The idea arose because Peirce considered standard accounts of logic in his own day to be viciously circular. They relied on induction on the one hand and deduction on the other. Deduction has to give us the premises that make induction possible, and induction has to give us the premises that make deduction possible.
Take the famous syllogism about Socrates. All men are mortal; Socrates is a man; therefore, Socrates is mortal. The obvious problem here is that unless I know that Socrates is mortal, I don't know that all men are mortal. If exceptions are possible, then Socrates could be one of them. If I'm presuming that exceptions are not possible -- what have I accomplished by laying this out? Presumptions, as Bertrand Russell once said, are to proof what theft is to honest labor. [Or he said something like that -- I'm too lazy to look it up.]

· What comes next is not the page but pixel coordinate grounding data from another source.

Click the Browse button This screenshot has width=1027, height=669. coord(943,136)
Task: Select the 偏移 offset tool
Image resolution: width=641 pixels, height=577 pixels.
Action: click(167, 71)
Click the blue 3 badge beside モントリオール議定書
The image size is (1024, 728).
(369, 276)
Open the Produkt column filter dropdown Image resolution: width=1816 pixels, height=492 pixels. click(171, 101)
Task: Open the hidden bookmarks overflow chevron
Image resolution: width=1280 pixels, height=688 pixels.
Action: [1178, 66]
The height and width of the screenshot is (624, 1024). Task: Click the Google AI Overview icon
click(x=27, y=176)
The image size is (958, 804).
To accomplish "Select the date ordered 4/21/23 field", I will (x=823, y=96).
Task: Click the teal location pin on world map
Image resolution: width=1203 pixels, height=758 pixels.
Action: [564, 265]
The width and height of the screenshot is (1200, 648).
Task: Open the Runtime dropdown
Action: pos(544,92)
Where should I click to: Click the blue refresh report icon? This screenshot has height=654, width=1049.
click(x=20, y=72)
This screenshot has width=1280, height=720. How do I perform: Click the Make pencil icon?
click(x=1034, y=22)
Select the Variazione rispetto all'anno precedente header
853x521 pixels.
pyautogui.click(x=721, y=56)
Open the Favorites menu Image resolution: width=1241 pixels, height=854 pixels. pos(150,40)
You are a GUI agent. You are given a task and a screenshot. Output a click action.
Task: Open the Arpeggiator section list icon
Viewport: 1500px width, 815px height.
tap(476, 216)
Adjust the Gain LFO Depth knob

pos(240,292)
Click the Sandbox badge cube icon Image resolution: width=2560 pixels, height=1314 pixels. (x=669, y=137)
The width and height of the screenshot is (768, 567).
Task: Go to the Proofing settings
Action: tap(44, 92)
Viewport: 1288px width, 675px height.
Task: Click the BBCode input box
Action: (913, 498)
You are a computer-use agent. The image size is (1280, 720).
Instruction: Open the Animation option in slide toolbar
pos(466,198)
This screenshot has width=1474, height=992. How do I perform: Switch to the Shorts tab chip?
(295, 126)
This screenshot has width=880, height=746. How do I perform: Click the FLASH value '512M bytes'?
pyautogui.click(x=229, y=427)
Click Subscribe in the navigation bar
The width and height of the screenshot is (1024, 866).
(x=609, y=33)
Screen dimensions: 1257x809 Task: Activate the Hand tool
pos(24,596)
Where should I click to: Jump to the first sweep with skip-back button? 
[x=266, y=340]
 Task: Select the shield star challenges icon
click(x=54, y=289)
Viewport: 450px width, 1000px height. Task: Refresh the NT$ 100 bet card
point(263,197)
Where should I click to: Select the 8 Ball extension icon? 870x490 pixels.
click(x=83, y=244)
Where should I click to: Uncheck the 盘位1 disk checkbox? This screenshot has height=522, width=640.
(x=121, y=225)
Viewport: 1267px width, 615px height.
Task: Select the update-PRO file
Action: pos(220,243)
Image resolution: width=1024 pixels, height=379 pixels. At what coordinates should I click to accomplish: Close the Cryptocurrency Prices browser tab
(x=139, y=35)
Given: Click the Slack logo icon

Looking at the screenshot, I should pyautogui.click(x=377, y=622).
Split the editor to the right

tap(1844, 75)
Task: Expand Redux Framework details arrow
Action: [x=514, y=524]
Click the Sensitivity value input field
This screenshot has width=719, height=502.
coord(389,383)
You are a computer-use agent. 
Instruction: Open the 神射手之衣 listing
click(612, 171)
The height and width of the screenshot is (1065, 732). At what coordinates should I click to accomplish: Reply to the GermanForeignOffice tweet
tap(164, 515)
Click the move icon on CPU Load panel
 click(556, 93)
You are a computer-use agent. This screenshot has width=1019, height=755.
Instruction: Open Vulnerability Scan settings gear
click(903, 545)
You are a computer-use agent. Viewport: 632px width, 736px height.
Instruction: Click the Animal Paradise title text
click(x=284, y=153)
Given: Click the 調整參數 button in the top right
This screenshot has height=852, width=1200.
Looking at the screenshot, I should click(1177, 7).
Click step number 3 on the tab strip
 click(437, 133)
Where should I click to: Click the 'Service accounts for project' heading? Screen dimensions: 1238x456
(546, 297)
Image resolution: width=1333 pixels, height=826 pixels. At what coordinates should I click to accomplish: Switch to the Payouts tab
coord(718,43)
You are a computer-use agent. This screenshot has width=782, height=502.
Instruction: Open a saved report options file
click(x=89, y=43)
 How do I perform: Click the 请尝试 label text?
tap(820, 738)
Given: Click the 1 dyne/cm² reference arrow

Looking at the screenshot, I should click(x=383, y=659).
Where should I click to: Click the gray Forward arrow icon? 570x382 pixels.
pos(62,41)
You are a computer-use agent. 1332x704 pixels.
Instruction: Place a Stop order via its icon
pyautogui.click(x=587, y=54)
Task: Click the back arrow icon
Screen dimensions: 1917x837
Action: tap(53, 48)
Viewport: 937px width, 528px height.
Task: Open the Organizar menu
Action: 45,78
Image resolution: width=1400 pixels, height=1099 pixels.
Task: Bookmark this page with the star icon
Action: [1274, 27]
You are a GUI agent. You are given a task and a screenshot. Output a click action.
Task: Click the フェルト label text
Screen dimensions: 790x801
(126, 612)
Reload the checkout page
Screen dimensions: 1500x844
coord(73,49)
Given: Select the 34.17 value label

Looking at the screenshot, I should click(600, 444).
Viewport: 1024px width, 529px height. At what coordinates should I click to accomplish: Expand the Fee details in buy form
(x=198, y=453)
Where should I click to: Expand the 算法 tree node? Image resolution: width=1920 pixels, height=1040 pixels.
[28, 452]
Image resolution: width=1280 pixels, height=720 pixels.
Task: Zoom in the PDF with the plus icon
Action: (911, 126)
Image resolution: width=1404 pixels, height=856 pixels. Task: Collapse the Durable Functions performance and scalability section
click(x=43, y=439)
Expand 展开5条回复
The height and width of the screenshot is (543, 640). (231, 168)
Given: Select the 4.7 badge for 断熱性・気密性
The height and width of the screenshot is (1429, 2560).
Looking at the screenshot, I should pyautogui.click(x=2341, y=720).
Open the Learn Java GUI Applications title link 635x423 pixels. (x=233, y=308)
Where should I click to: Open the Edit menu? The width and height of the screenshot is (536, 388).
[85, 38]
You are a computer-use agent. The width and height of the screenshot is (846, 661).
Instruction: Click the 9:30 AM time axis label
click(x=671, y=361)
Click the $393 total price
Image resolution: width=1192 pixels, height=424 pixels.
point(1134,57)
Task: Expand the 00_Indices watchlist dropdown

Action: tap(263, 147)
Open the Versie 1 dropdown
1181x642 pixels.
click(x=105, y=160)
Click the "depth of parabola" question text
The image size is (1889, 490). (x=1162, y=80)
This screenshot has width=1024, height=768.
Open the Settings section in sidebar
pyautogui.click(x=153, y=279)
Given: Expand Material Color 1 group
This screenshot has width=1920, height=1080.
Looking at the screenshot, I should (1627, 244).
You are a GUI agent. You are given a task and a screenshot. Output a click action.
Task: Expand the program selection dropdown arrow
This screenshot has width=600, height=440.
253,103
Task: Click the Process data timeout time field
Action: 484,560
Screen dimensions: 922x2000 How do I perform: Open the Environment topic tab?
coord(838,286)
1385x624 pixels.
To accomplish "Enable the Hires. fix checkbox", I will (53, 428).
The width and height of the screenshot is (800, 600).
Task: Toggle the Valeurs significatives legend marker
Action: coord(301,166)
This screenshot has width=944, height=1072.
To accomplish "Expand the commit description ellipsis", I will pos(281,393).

Let us suppose that "Socrates" is our contemporary, living among us, and we are trying to decide whether he will die.
We intuitively want to say something like this: all men who were born more than 120 years ago have died. That gives us a copious database whence to draw a generalization. All men are mortal. Further, Socrates has all the characteristics that we need to classify him under the heading "man." Thus, both the major premise and the minor premise are empirical facts. Thus, from the conjunction of them, we get the conclusion, "Socrates is mortal."
But we've got a hidden premise here, "nature is uniform." Or, in temporal terms, "nature is constant." Anything that has been true of "all men" up until now will continue to be true of all men. How do we get that conclusion? Observation? No All observation will tell us is that in some respects nature is uniform and in other respects it is not. Europe based zoologists were for a long time perfectly justified in the belief that "all swans are white." They held that belief, rationally, until explorers came back from Australia with reports of black swans. Oops.
These considerations led Peirce to believe that induction and deduction alone could never escape from circularity. Induction offers generalities, deduction derives particulars, which in turn are used to build up the generalities, which lead us back down tot he particulars. Abduction was his solution to that problem -- a sort of logic that can stand on its own (leaving the other two as simply ways to illustrate or formalize what abductions allow us to know). As Peirce once wrote:
Looking out my window this lovely spring morning, I see an azalea in full bloom. No, no! I don't see that; though that is the only way I can describe what I see. That is a proposition, a sentence, a fact; but what I perceive is not proposition, sentence, fact, but only an image, which I make intelligible in part by means of a statement of fact. This statement is abstract; but what I see is concrete. I perform an abduction when I so much as express in a sentence anything I see. The truth is that the whole fabric of our knowledge is one matted felt of pure hypothesis confirmed and refined by induction. Not the smallest advance can be made in knowledge beyond the stage of vacant staring, without making an abduction at every step.
That's why one can't punt on this.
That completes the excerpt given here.